Public Defender David Pumphrey said it is impossible to talk privately to his clients in Courtroom 99.

"Everybody in the courtroom can hear what you are saying, even when whispering," he said.

For the same reason, judges can't have bench sidebars with attorneys in that courtroom.

Pumphrey said the small quarters also cramp his style, literally.

It makes it impossible for him to move around the courtroom when putting on a case and difficult to make visual presentations.

Lack of dignity

Rosenberg calls it simply, "a bad situation."

"Safety is the biggest concern," he said.

For that reason, Rosenberg doesn't keep his metal nameplate on his bench.

"It's sharp, and it is too close to the action," he said. "Someone could use it as a weapon."

Court Administrator Mark Renner said the ad-lib courtrooms debase the justice system.

"There's no sense of dignity in some of these courtrooms," Renner said. "It can also affect how prosecutors try their case or defense attorneys defend their clients."

On a daily basis, 3,000 employees see the inmates come and go.

Libby Schilling has worked in the law library on the third floor for 15 years. The library is right next to the freight elevator that transports prisoners.

"I take the elevator down to the basement to get the mail everyday and lots of times there are prisoners on board," she said. "But most of them are polite and don't cause any problems."

"But I do think there should be a way to take the freight elevator without sharing it with prisoners," she said.

It's not just members of the public, lawyers and City-County Building employees who are disquieted by the conditions.

The prisoners are, too.

Cook said it is "degrading and dehumanizing to parade them through public hallways like so many tethered cattle."

A holding cell in the basement has benches where about 25 people can sit, but on most days there are 50 to 60 people awaiting court appearances.

The county lockup, also in the basement, is under a court order not to exceed 297 people. When it does, which is often, inmates must be set free.

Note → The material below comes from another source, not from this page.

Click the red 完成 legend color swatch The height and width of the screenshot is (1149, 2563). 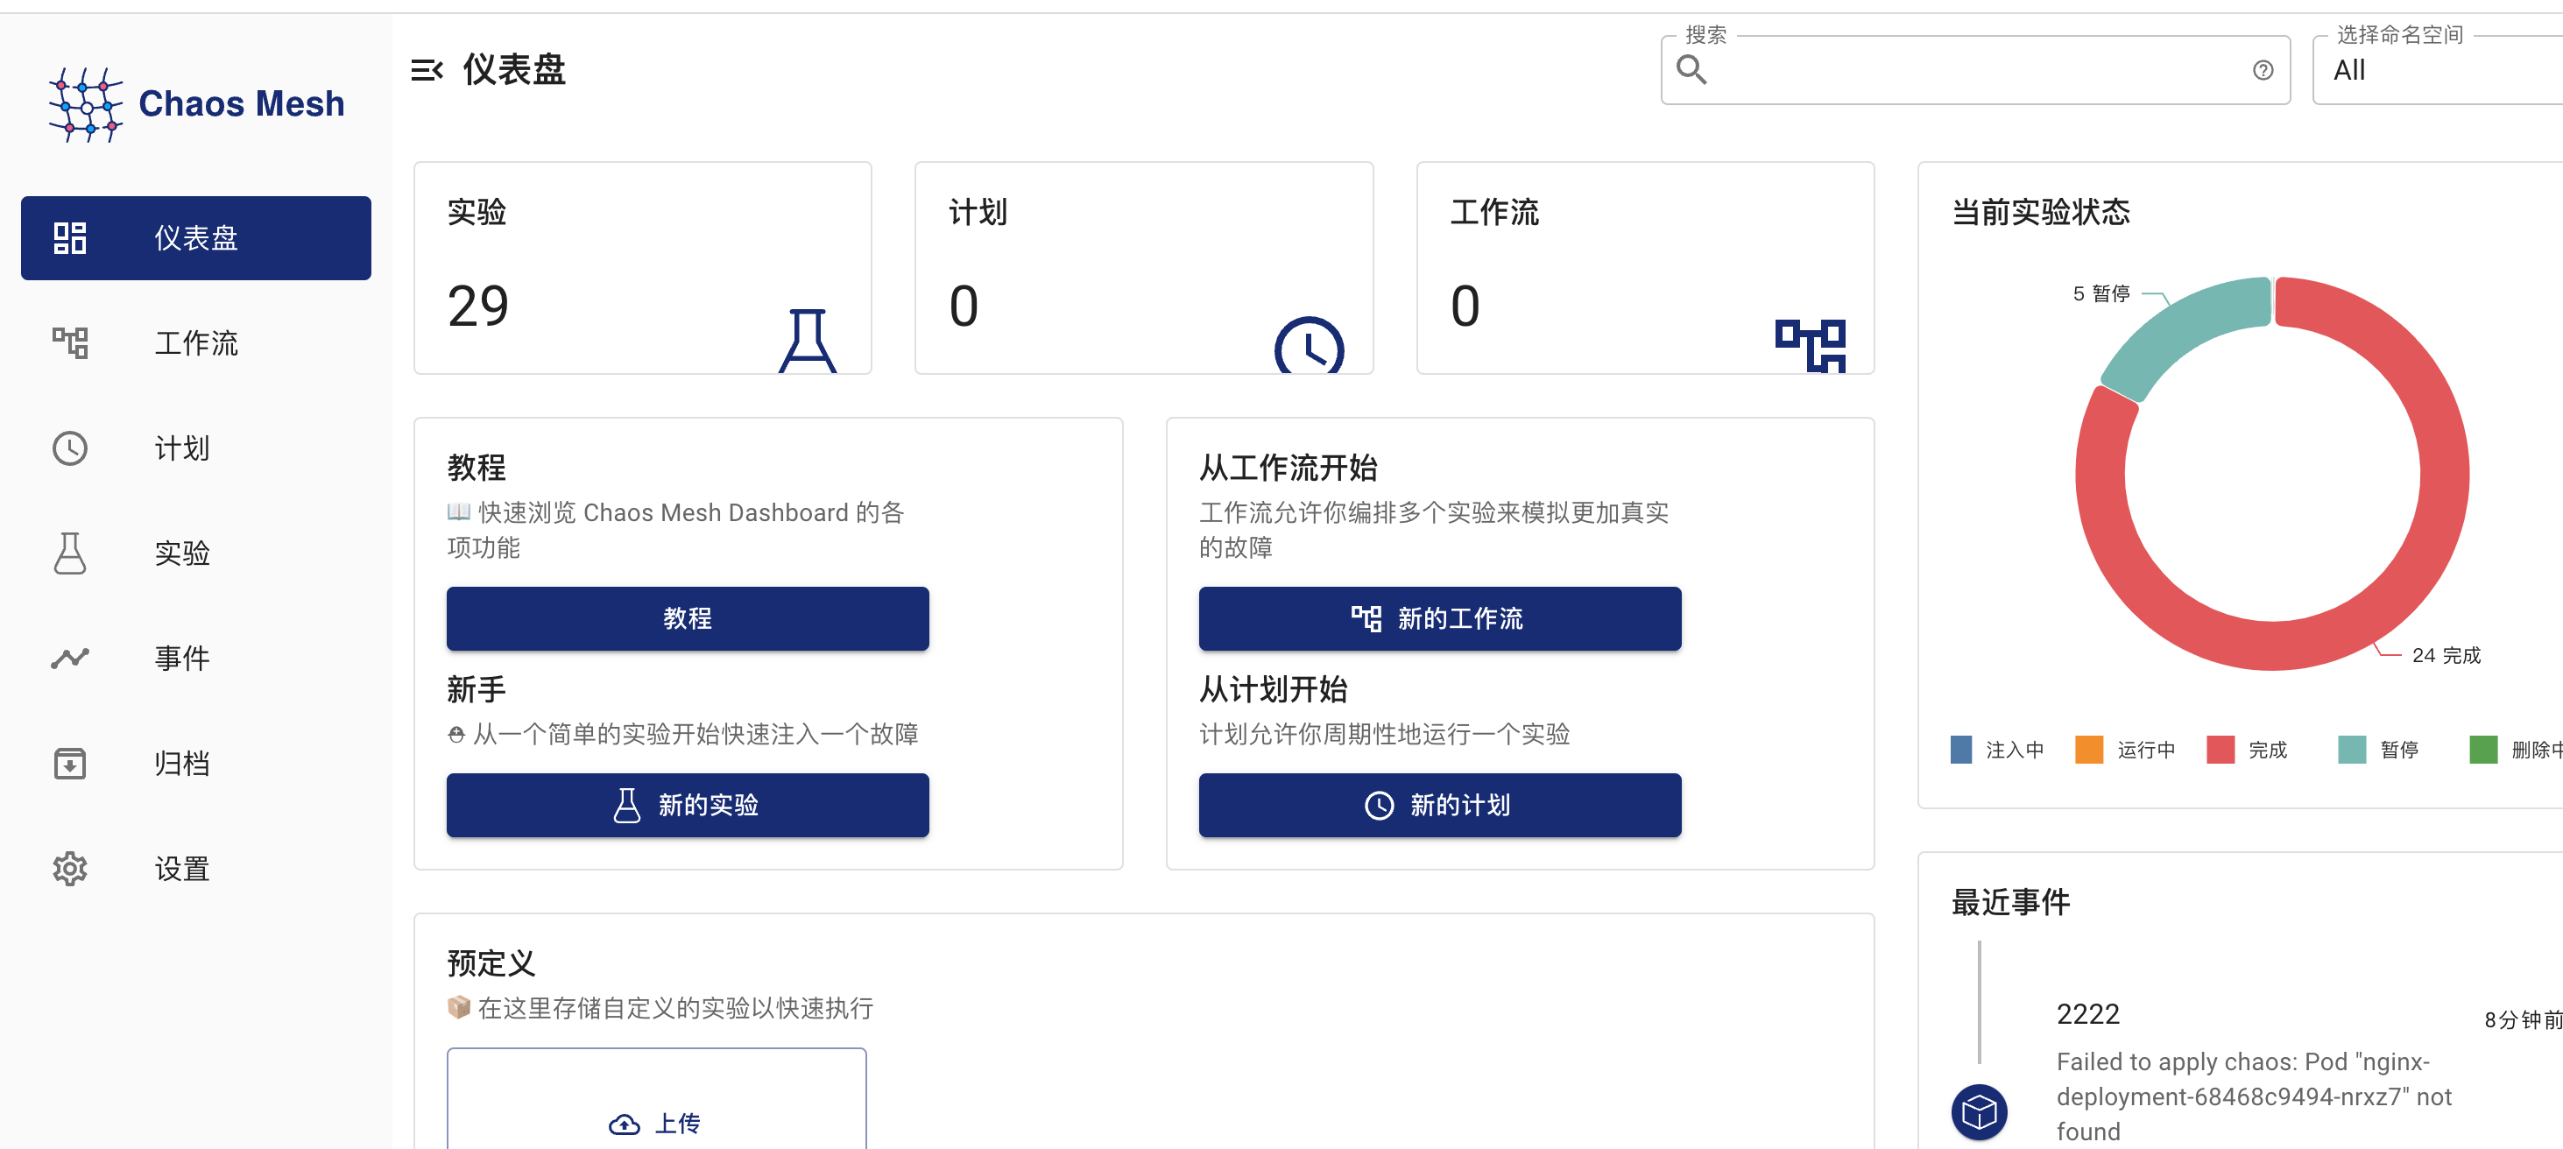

A new processing facility being renovated at a nearby warehouse is expected to be completed in June. Officials hope it will ease lockup overcrowding.

Caseloads are rising

The task force said the reasons the courtrooms are running out of space is because caseloads have increased to about 240,000 a year.

The biggest obstacle will be finding the funding, however, especially in a recession.

City-County Council President Phil Borst said lawmakers aren't inclined to commit $100 million now.

"We aren't ready for that because we don't know what we need," Borst said. "I think it is a little early for that."

Borst said the courts should continue streamlining operations, as they have with the processing center, then see where they stand. He said one idea may be to have the Indianapolis Police Department move out of the east wing and let the courts take over that space.

"They may be looking at this backward," he said. "But state, local and county governments all have budget problems right now."

Meanwhile, the proximity of civilians to inmates continues, and many workers have just simply gotten used to it.

"It doesn't bother me at all," said Lynette Kincy, 35, a clerk in the clerk of courts office on the sixth floor, next to an elevator that carries prisoners. "There is no other way to get to court. Maybe they should have thought about that when they built this building."